Server SDK Components
These are lazy-imported from edictum.server:
from edictum.server import (
EdictumServerClient,
ServerAuditSink,
ServerBackend,
ServerApprovalBackend,
ServerContractSource,
verify_bundle_signature,
)| Component | Purpose |
|---|---|
EdictumServerClient | Low-level async HTTP client with auth, retries, and TLS checks |
ServerAuditSink | Buffers and sends decision-log events to the API |
ServerBackend | Shared session storage for counts and workflow state |
ServerApprovalBackend | Human approval requests and polling |
ServerContractSource | SSE client for live ruleset updates |
verify_bundle_signature | Ed25519 verification helper for raw YAML bytes |
edictum-api Integration
These integration points are source-backed in the Python SDK:
- Rulesets:
GET /v1/rulesets/{bundle_name}/current - Live updates:
GET /v1/stream - Session state:
/v1/sessions/* - Approvals:
/v1/approvals - Decision log ingestion:
POST /v1/events
That means Edictum.from_server() is not a separate control plane. It is the Python client for the same API surface that ruleset delivery, approvals, state, and SSE all use.

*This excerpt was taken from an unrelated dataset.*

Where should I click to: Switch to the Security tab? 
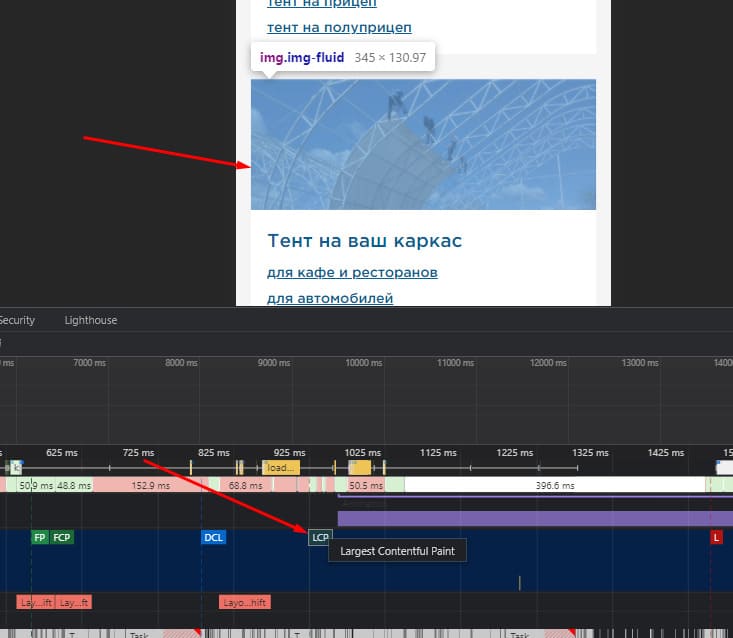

Workflow Gates With Server-Backed Rules
In M1, the API provides rulesets and runtime services. The workflow stays local and explicit:
guard = await Edictum.from_server(
url="https://api.example.com",
api_key=os.environ["EDICTUM_API_KEY"],
agent_id="docs-agent",
bundle_name="production-rules",
workflow_path="workflow.yaml",
workflow_exec_evaluator_enabled=True,
)That split is deliberate:
- Rulesets are remote and hot-reloadable.
- Workflow Gates are attached locally.
- The same session can emit workflow snapshots into the decision log.
Low-Level Client Example
from edictum.server import EdictumServerClient
client = EdictumServerClient(
"https://api.example.com",
api_key=os.environ["EDICTUM_API_KEY"],
agent_id="docs-agent",
env="production",
bundle_name="production-rules",
)
payload = await client.get("/v1/rulesets/production-rules/current", env="production")Use the low-level client only when you need to manage transport yourself. For most applications, Edictum.from_server() is the right entry point.